With the exception of migraine headaches, which are a different type of headache, headaches are simply painful symptoms of an underlying systemic problem or cause.
No specific cause can be fingered as the culprit responsible for the end result of a painful headache.
A multitude of causes exist for a headache, each of which has a different trigger mechanism, but the resulting headache in all cases is a red flag signaling a disorder somewhere in the body or in the nervous system.

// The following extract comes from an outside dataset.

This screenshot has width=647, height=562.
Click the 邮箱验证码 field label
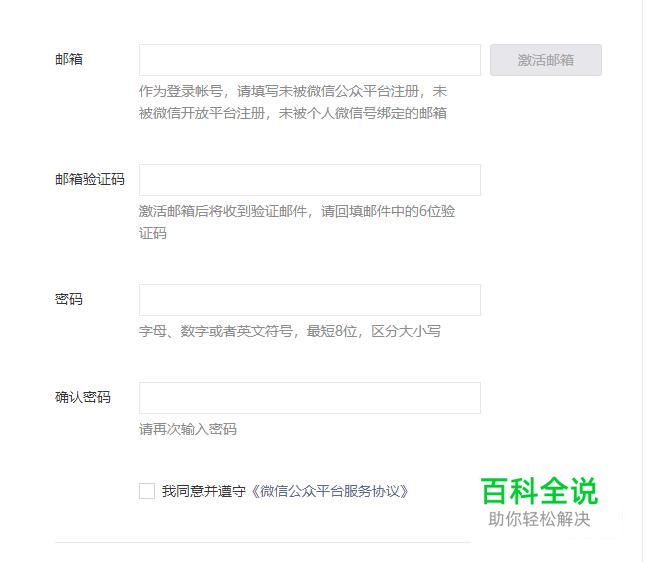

In most cases, the anatomy of a headache can be dissected and understood, once it is traced back to its physical or neurological origin. The actual pain we experience does not stem from the actual brain matter contained in the skull, but from the pain felt by the sensitive coverings of the brain, and of the large veins and arteries which drain fluid from the brain. Sinus, tooth, ear, and muscle pain produce headaches by radiating the pain to these sensitive coverings when they tense, and when the muscles spanning the neck and the base of the skull contract.
Complaints of headaches commonly fall under the heading of vascular headaches, and result when the arteries in the skull dilate, often because of triggers that include hunger, caffeine deprivation, and hangovers. Other cases simple to diagnose include cases where people experience the effects of sudden physical and emotional trauma from an automobile accident. The violent jolts their bodies sustain, or the effects of their necks twisting, often result in headaches, because the trauma from pulled or tensed muscles triggers pain in the sensitive brain structures.
Further, severe emotional trauma causes muscles over the back and at the lower part of the head and the neck to contract, resulting in an instantaneous headache.
The important thing to remember, when one experiences a headache, is that it is a symptom of underlying disorders, with multiple causes, that should command respect, and that merit diagnosis.